(Saved data entries)
══════

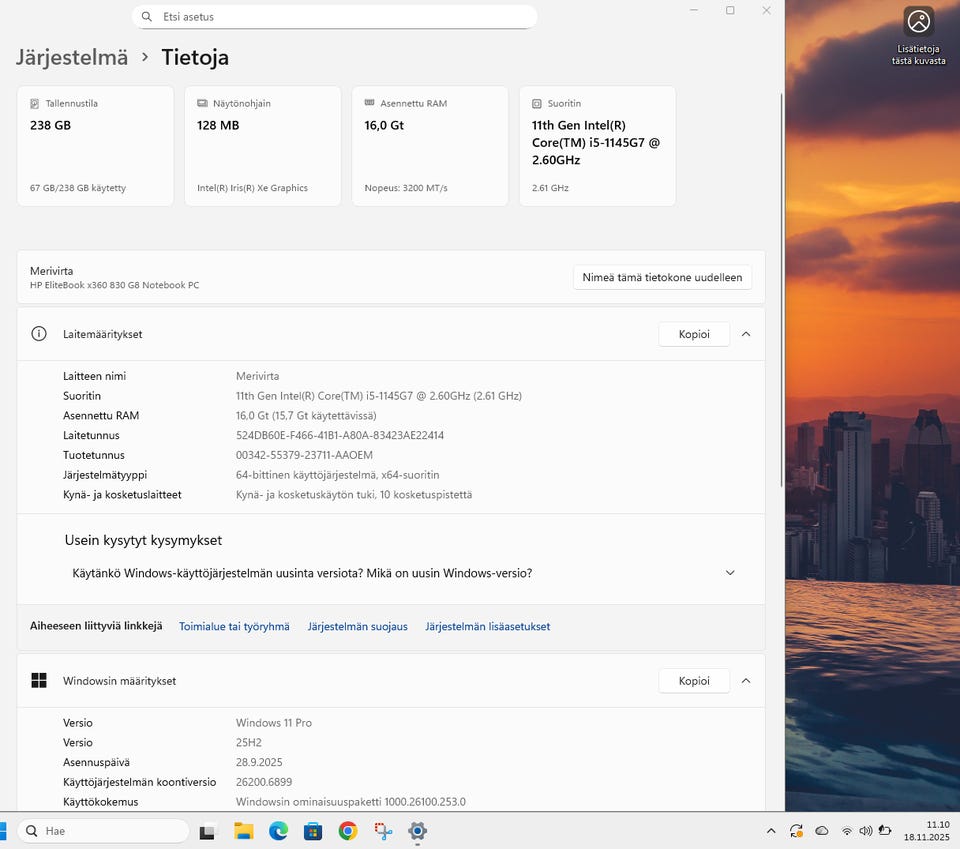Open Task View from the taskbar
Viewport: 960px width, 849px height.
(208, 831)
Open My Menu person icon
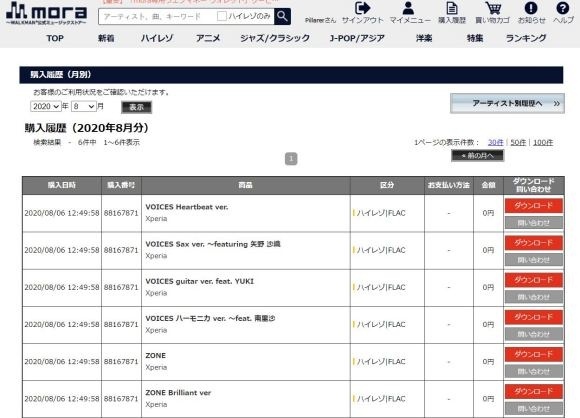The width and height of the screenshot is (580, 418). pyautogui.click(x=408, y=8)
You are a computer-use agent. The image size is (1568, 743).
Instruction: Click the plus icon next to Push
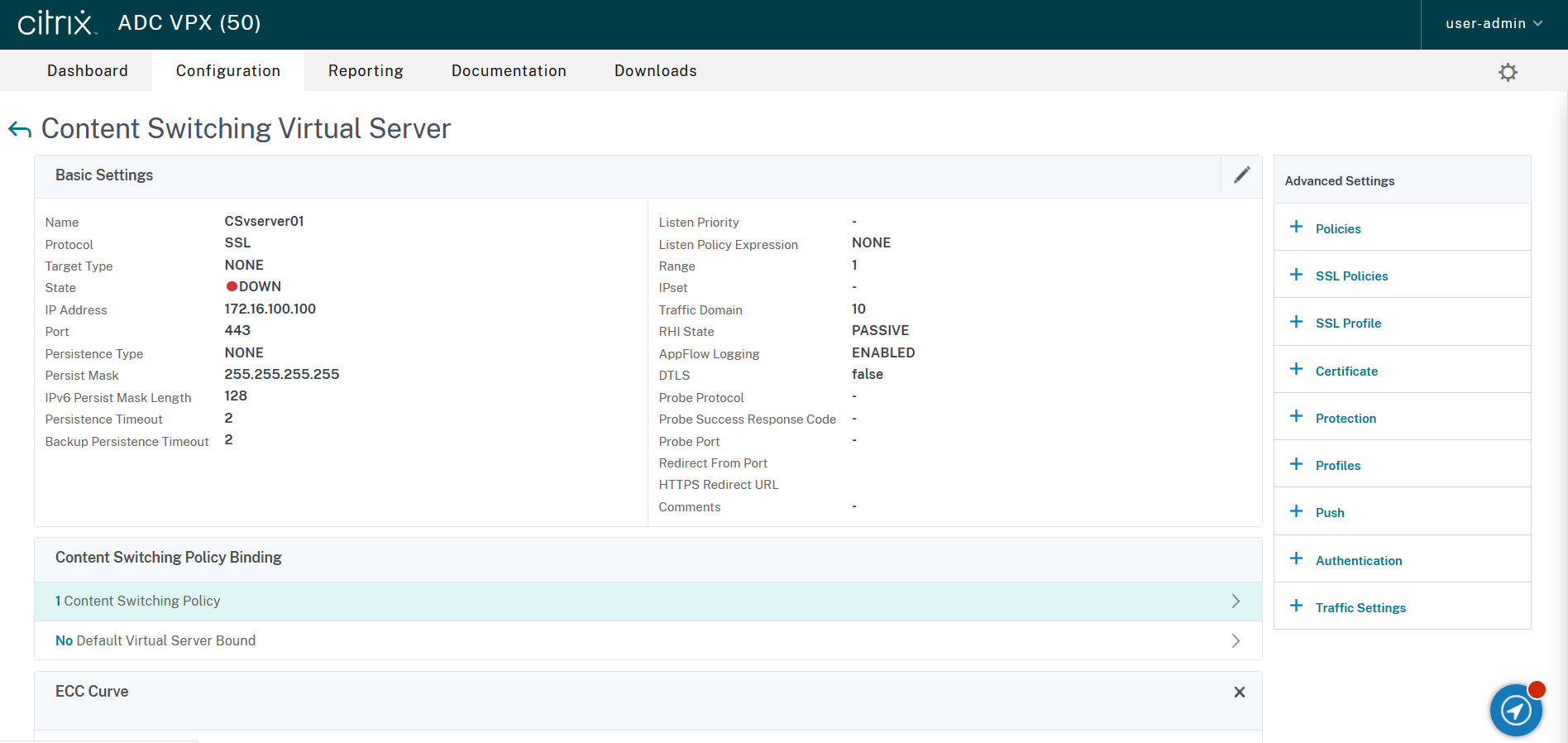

══════

Could you write out all the rows again, switching "icon" to "button" wherever it occurs and changing nothing else? Leave the pictures out.

Open Task View from the taskbar
Viewport: 960px width, 849px height.
(208, 831)
Open My Menu person button
The width and height of the screenshot is (580, 418). pyautogui.click(x=408, y=8)
You are a computer-use agent. The image size is (1568, 743).
Instruction: Click the plus button next to Push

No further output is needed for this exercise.